### [Selected excerpt]
--- Begin ---

Objective

 

   I’m going to analyze the character of Feste. The way Shakespeare described him in relation to the other characters, and the meaning and role I think this particular character has in the play.

 

  Introduction

 

  Feste is a fool in the household of the Countess Olivia. We can deduce that he is not young, he could be middle aged or old, because he has first served Olivia’s father.

  Throughout the play, Feste speaks with almost all the other characters of the play. The importance of this character resides in the words he exchanges with the rest of the characters and the songs he sings.

 

  Feste

 

  If we look up the word fool in a dictionary we see that it could mean lots of things. It means “a person who is gullible and easy to take advantage of”, “a person who lacks good judgment”, “a professional clown employed to entertain a king or nobleman in the middle ages” (foreignword.com).  In Twelfth Night,the clown is not the only fool who is subject to foolery” (antiessays.com). He, like other characters in the play, combines their wits and their foolish acts to invade other characters. The clown and the fools in this play are the ones who make the comedy work with his humor and wit. (antiessays.com).

  Feste has chosen to work as a professional jester. He is not only wise, but he is an instrument. He operates most of the time as a truth-teller. He makes the others conscious that nothing is eternal, that the future is uncertain. (the Riverside Shakespeare). He plays this role of the truth-teller without consequences. He is able to mock the excesses of the nobility and receive no great response for it.

  Feste is involved in both worlds, the world of the nobles and the world of the common people, but through his jokes and his wit, doing critical comments upon them.

  Feste is not only more intelligent than what his profession requires, but he also has a special gift to look inside the characters in a way, he is sometimes able to predict things that would happen later in the play.

  He is his own lord and cares little for Fortune (A. C. Bradley). Though he serves the household of Olivia, he is also seen in Orsino’s house, singing and entertaining him. He declares his freedom to be where he wants to be to Viola.

“Foolery, sir, does walk about the orb like the sun, it shines every where. I would be sorry, sir, but the fool should be as oft with your master as with my mistress”.(Twelfth Night, Act III, Scene I).

 He is free and seems to fear nothing, regarding his position of jester. He is very independent. “In important respects he is, more than Shakespeare’s other fools, superior in mind to his superiors in rank”. (A. C. Bradley).

  There is something that can make us diminish our sympathy toward Feste, that he shows no affection for everyone. (A. C. Bradley). We can see him mock of every single character in the play in a way or other, but we cannot see him showing pity or affection to everyone. But, at the same time, no one shows affection to him. They are able to praise his qualities as a singer or his wit, but they don’t show any kind of care for him. We cannot say that Olivia is unkind to him, but she doesn’t show love for him either. We can also find some kind of friendship or affection on the part of Maria, but again there is no affection in the tone of her words.

  In a way I see Feste like a solitary character that enjoys his position as a jester among the nobility and the people that surrounds this nobility. No one is so free to say to the others what they think about them as him, and he likes it. In my opinion this is a situation of power because he can influence people that are higher in rank.

--- End ---

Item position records
--- Begin ---

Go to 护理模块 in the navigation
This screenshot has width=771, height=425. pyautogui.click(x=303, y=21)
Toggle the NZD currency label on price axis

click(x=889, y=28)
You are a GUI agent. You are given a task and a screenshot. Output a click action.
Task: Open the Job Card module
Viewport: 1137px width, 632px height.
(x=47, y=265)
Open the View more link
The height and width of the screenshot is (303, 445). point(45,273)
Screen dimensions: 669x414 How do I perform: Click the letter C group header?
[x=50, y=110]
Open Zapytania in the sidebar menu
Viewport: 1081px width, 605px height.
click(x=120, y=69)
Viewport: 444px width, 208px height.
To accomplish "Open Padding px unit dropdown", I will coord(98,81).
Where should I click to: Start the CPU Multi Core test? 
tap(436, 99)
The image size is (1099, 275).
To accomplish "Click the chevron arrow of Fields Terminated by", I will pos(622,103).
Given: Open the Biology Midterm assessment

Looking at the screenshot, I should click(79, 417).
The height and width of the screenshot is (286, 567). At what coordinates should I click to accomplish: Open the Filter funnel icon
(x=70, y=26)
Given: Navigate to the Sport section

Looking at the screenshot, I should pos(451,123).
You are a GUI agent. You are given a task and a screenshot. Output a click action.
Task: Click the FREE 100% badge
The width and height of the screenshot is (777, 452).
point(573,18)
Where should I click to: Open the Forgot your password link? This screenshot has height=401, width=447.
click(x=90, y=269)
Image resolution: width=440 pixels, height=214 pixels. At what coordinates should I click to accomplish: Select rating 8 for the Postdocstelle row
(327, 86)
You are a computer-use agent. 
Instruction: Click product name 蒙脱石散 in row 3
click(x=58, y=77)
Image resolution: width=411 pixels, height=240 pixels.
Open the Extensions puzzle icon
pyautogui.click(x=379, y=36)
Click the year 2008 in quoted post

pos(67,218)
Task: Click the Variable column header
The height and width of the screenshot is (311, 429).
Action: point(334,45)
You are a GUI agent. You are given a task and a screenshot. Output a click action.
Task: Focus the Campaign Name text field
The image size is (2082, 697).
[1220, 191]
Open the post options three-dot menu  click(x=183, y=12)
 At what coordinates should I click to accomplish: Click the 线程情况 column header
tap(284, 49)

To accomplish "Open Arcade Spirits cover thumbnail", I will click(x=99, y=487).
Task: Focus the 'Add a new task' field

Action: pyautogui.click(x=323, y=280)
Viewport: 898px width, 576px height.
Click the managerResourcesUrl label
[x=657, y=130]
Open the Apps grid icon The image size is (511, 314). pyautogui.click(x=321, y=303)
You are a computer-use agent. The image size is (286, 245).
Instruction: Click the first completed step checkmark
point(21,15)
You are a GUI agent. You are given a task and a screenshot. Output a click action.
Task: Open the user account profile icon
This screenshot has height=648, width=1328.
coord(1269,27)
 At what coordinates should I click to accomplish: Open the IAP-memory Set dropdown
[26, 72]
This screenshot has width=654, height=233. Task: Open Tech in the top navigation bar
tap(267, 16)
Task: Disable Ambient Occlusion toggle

--- End ---

### [Work to complete]
Write out everything in the Feste essay from "Feste is a fool" down to "served Olivia’s father.", updating "household" to "service". Rely on the Feste essay alone.

### [Exercise result]
Feste is a fool in the service of the Countess Olivia. We can deduce that he is not young, he could be middle aged or old, because he has first served Olivia’s father.